Risulta lampante come oggi più che mai la Comunicazione diventi un’arma a doppio taglio per chiunque decida di usarla. Obbliga innanzitutto coloro che parlano o scrivono a prestare un’attenzione maniacale ai contenuti e, non meno importante, impone delle conoscenze di base sui metodi di diffusione degli stessi. I primi resteranno per sempre scolpiti nell’etere, i secondi – se sbagliati – potrebbero oscurare anche i migliori concetti.
In un certo senso la democratizzazione delle notizie ha prodotto allo stesso tempo una platea pressoché infinita di critici e censori.
Per tornare al nostro Fertility Day, preso a campione di una lunga lista di casi analoghi, un argomento assolutamente importante e delicato come quello in campo, è stato del tutto ignorato dal pubblico che pure ne ha in qualche modo parlato, attaccando la campagna che lo presentava.
Se al posto di un argomento tanto importante ci fosse stato un prodotto da sponsorizzare, gli ideatori della campagna oggi vedrebbero le loro quotazioni migliorate sensibilmente, rispetto ad un anno fa.
Ma proviamo a capire quali dati interessanti sarebbe stato utile conoscere a proposito dell’argomento.
Prima di cominciare mettiamo a verbale che non è nostra intenzione avallare una politica governativa né difendere la bontà del Fertility Day. Non ce ne frega nulla. Il nostro intento è quello di capire quali siano i motivi che hanno portato l’Italia, questo sì, ad essere tra i Paesi a più basso tasso di natalità in Europa.
Per cominciare le donne, a causa di motivazioni contingenti (lavoro, welfare, potere di acquisto degli stipendi medi), decidono sempre più spesso di non accavallare carriera e maternità in una fascia di età – tra i 20 e i 35 anni – decisiva per entrambe le questioni. La mancanza di politiche dedicate ai bambini e la difficoltà che lo Stato trova nell’agevolare le famiglie in termini pratici e fiscali, ha ripercussioni drammatiche sulla percezione generale della genitorialità nelle coppie italiane. In altre parole: i figli costano.
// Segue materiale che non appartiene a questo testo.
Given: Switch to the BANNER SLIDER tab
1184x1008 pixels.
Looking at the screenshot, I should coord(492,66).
Questa affermazione, comune nel 90% dei casi interpellati, è da un punto di vista sociale una piaga al pari di quelle descritte nella Bibbia. Un dato: in Europa siamo il Paese con il più alto tasso di donne senza figli: 20%. Davanti solo la Svizzera. Questo si lega a doppia mandata alle difficoltà economiche di cui sopra e al fatto che una volta assodata la propria posizione lavorativa, manca un requisito essenziale: l’età. Tra i 20 e i 35 anni è il momento favorevole per avere figli; dopodiché le possibilità un po’ diminuiscono, in relazione ad età e genetica.
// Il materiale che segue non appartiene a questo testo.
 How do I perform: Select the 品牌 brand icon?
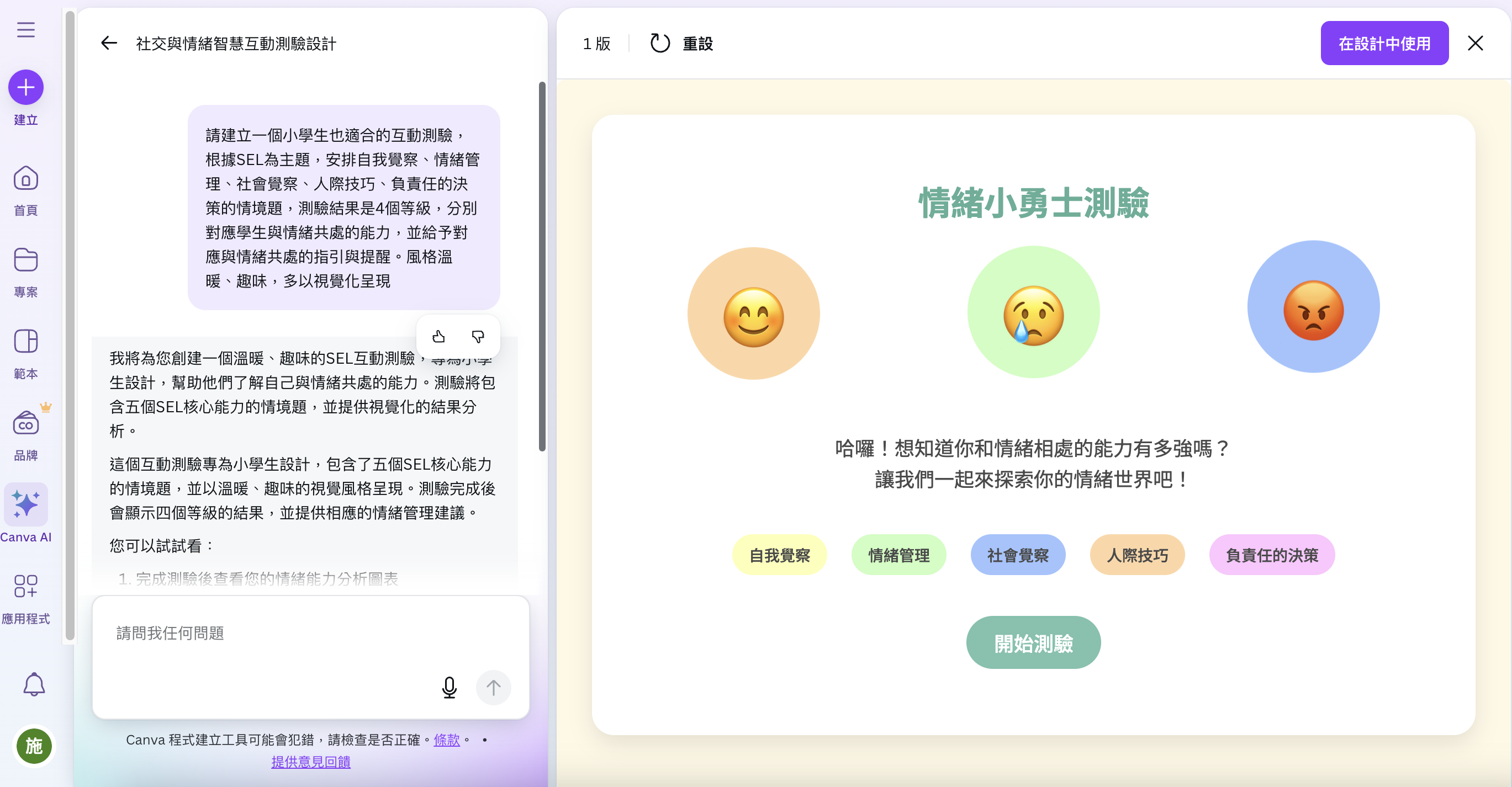click(25, 423)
Lasciandoci alle spalle le politiche sociali inesistenti ed il ticchettio dell’orologio biologico (temine che usiamo solo per dire quanto sia sgradevole usarlo e poco educato nei confronti delle donne), rimangono le cause esterne che fanno salire esponenzialmente i casi di infertilità o sterilità.
Esistono studi di numerose università (nella pratica non sono poi così utili) che certificano come un corretto stile di vita impatti significativamente sulle possibilità per una donna di rimanere incinta e per un uomo di produrre spermatozoi utili all’inseminazione. Il fumo, così come l’alcol, sono tra i fattori principali sul banco degli imputati, ma anche una dieta inappropriata potrebbe avere ripercussioni sul dato.
Infine c’è l’aspetto ambientale. Anche in questo caso alcuni atenei vengono in nostro soccorso attestando come un ambiente inquinato di gas e polveri, abbia delle dirette conseguenze negative in termini di procreazione.
Insomma, per concludere, l’argomento è ampio e affascinante. Meriterebbe sicuramente una discussione approfondita e una divulgazione a favore della popolazione.
Invitiamo pertanto il Ministro di riferimento a provare nuovamente a ragionare su questo tema, magari cercando meno pubblicitari e più divulgatori in grado di comprendere i problemi e rispondere alle esigenze, delicate, delle parti in causa.